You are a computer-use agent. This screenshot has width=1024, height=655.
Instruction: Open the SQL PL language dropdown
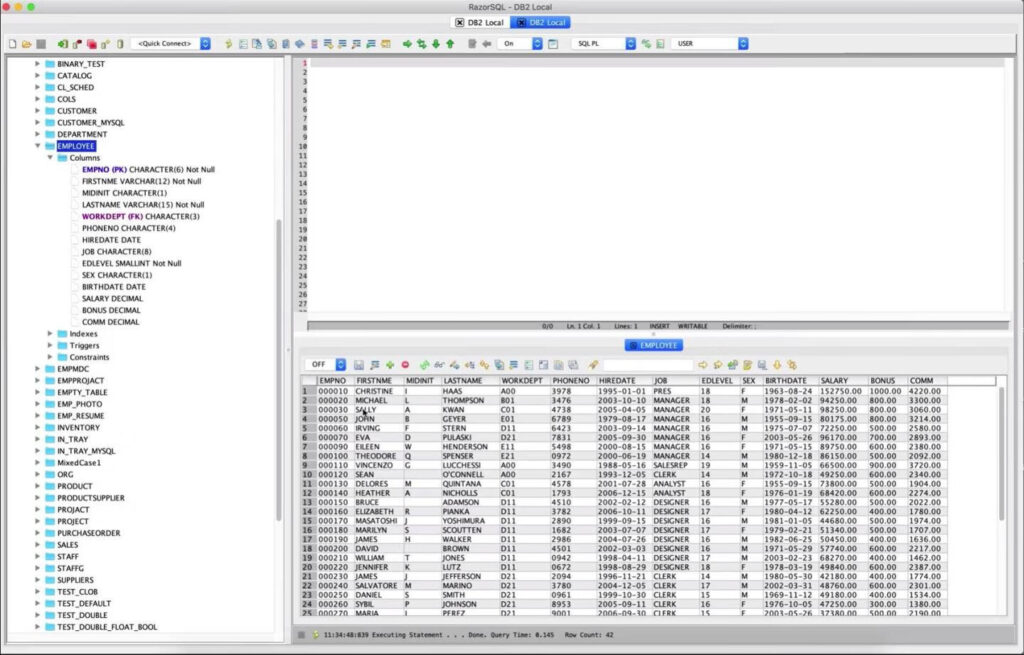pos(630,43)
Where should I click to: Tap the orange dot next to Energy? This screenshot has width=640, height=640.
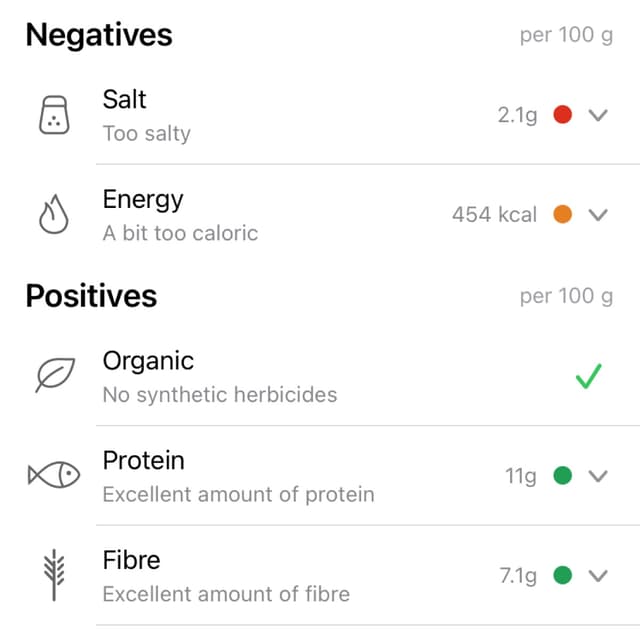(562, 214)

---

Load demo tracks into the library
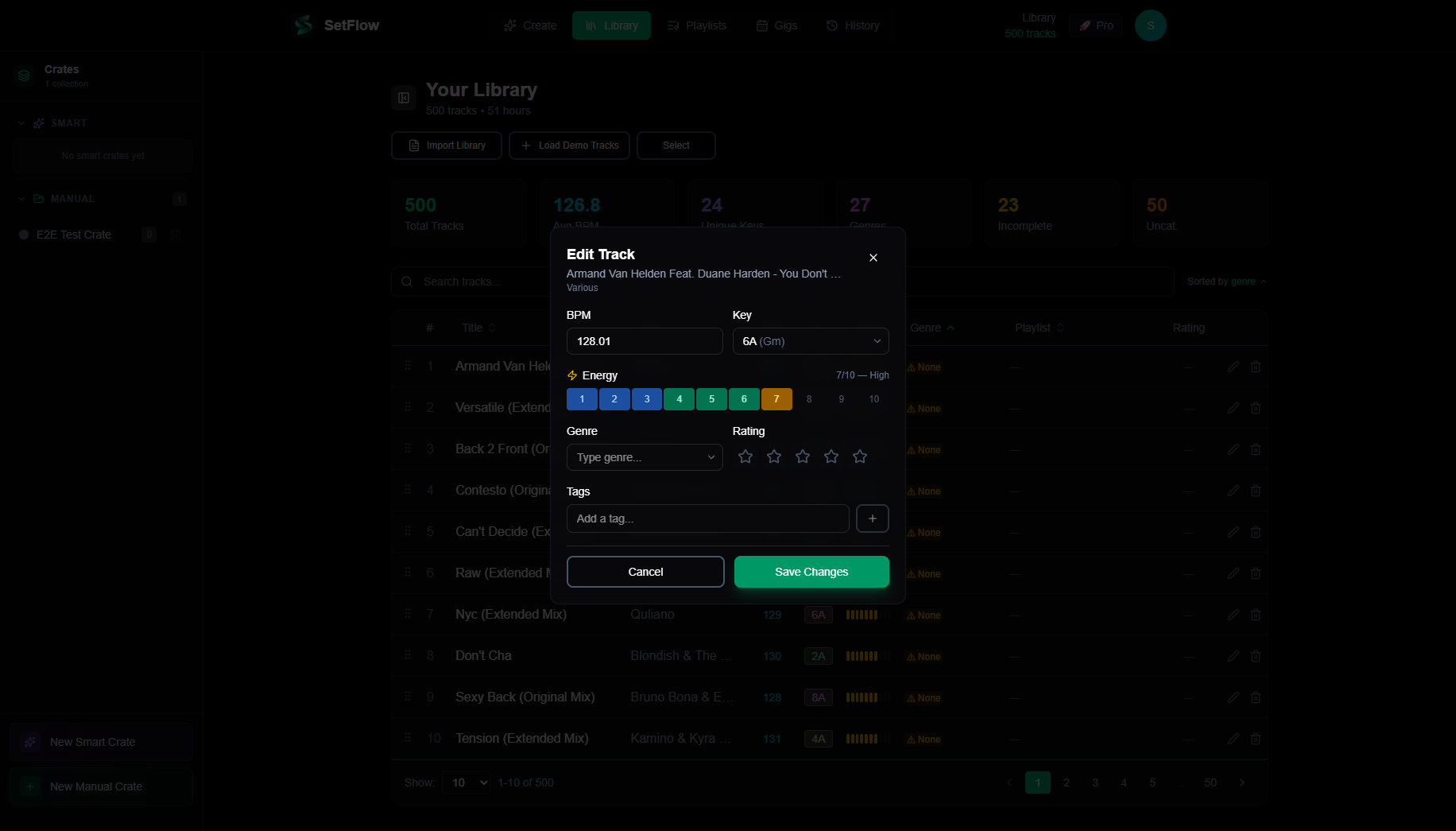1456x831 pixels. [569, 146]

■ TASK OBJECTIVE ■
Pick out each line of the items above that contains the word "width", and copy those lines in full.

■ WRITTEN SOLUTION ■
You are a computer-use agent. This screenshot has width=1024, height=655.
Where should I click to: Tap the orange dot next to Energy? This screenshot has width=640, height=640.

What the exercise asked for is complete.